Today I will be talking through a development piece from the Canadian Centre for Cyber Security, AssemblyLine 4! An open source malware analysis platform which automates a huge chunk of malware analysis!
I cannot really remember how I came across the CCCS AssemblyLine build, but once I spun it up in my homelab, it was only really a matter of time before I deployed it on some live infrastructure.
The environment is Docker based, and brings together a number of disparate tools and then mashes them all together to perform automated analysis and reporting – and also incorporates dynamic analysis environments as part of some of it’s workflow.
Tools which have been incorporated into the build include:
- APKaye (Android APKs)
- Cuckoo (Pretty much anything….)
- DeobfuScripter (Code)
- EmlParser (Email messages)
- Espresso (Java)
- Extract (Java, Office documents and macros)
- Floss (Windows Executables)
- IPArse (IOS files)
- Oletools (Office documents and macros)
- PDFId (PDF)
- PEFile (Executables)
- PeePDF (PDF and XML)
- Pixaxe (PDF and Images)
- Suricata (Network Captures)
- Swiffer (Flash)
- TorrentSlicer (Torrents)
- Unpacker (Executables)
- ViperMonkey (Office documents and macros)
- VirusTotal (Dynamic and Static Analysis)
- XMLMacroDeobfuscator (Office documents)
With the exception of Cuckoo and MetaDefender, all of this capability is available from the moment installation is complete. Cuckoo requires some additional configuration (i.e. deploying cuckoo and configuring the analysis machines), and MetaDefender depends on a commercial licence.
Even then, the analysis of malware becomes a largely automated and structured activity, with a reduced likelihood of mishandling due to analyst fatigue, or exposure to a new technique used to escape sandboxing.
With the exception of the dynamic modules (Cuckoo and VirusTotal) everything is achieved without the requirement to contact an external service, and without detonating artefacts. Which makes something of this nature quite useful for analysis where sensitive information may be contained or related.
As an example, I will feed a sample of an Emotet infected email and see what comes out of the analysis.

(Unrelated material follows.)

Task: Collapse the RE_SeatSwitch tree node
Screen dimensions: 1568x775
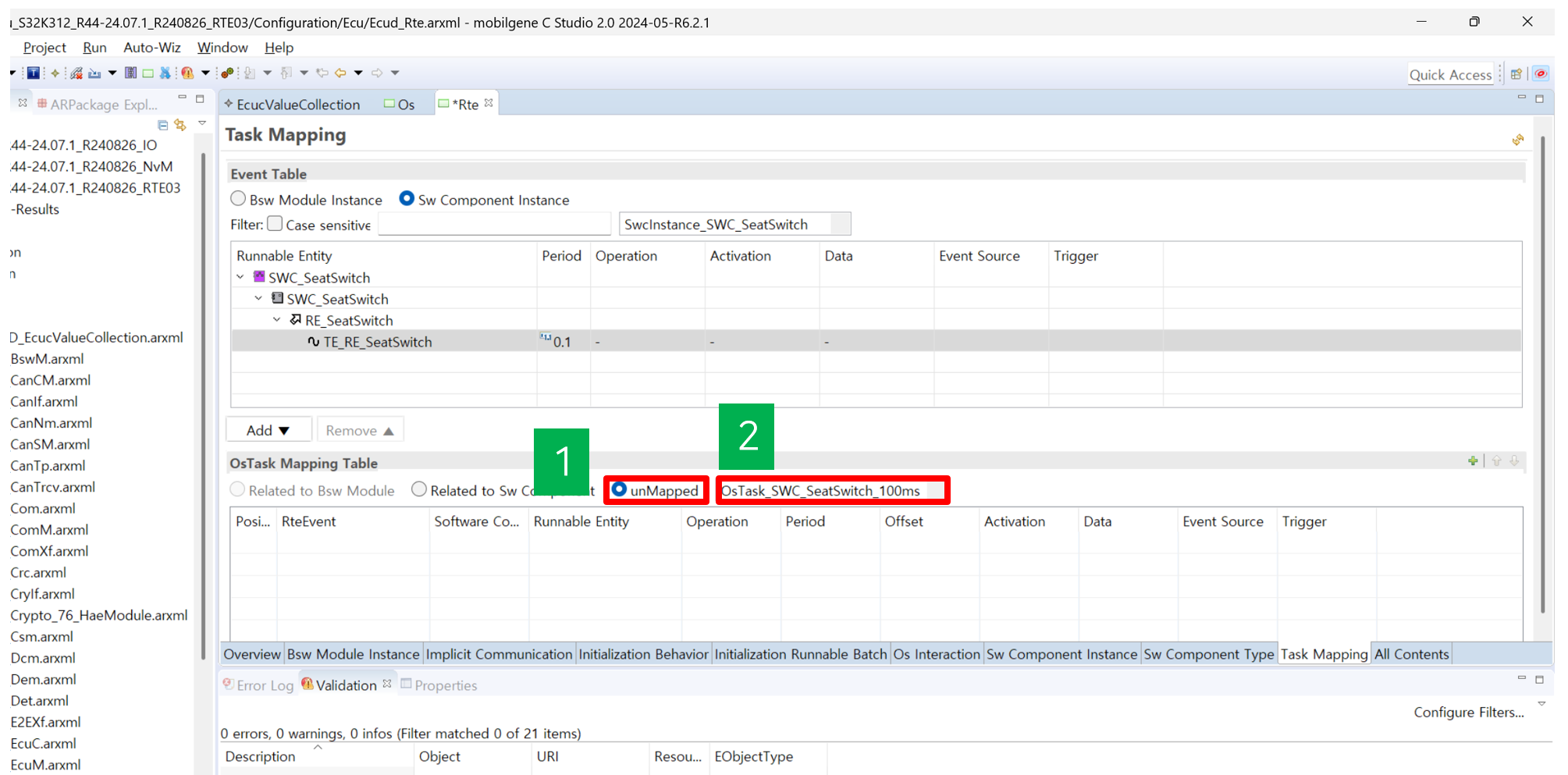Action: click(277, 320)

The file in question I will be providing to AssemblyLine is actually this sample from VirusTotal, and the objective I want to achieve is seeing what AssemblyLine provides in terms of output compared to that of the VirusTotal report.
I gave the analysis machine a fair amount of resources for this deployment, and it appears to be chewing over a few artefacts concurrently for this Emotet sample.
In this test pretty much all of the analysis modules listed above executed within the first two minutes, however ViperMonkey (VBA Emulation engine) appears to be spending a great deal of time deobfuscating macros within the document file (which is expected based on Emotet’s construction).
A tip for those who have not used ViperMonkey on an Emotet sample – it does not do so well… and that is understandable because ViperMonkey is largely experimental, and Emotet is a right royal pain when it comes to obfuscation.
The beauty of AssemblyLine’s configuration though is in it’s ability to scale analysis out as more submissions are added to the queue. In this demonstration I have loaded more malicious samples into the queue whilst the Emotet sample was still being processed by ViperMonkey, and some of these samples have already been completed in the two minutes it took me to submit them.
After some amount of time the jobs have all since completed, and with the exception of the Emotet sample (as described above) all were completed within the 5 minute mark.
Each analysis has broken down the submission’s first layer of files, and then drilled into the subsequent layers below until all layers of analysis have been completed.
In an example of a zip file containing 3 suspicious emails with attachments, each email has been analysed, with all attachments being broken out and analysed individually.
In addition to performing all of this analysis, the results are stored within an Elasticsearch instance in the backend with the results being retained for the period set within the Time to Live function.
Results are then searchable within the Elasticsearch instance to find interesting values, similar to way that MISP works in searching for attributes. These analysis results stored within Elasticsearch are also used to shortcut future tasks where files have already been analysed previously – effectively saving you from duplicating effort.
All in all – I think this is a pretty cool piece that the CCCS has produced and certainly goes a long way into orchestrating a SOC’s function when it comes to static analysis. I will certainly be very interested what integrations may be possible down the line!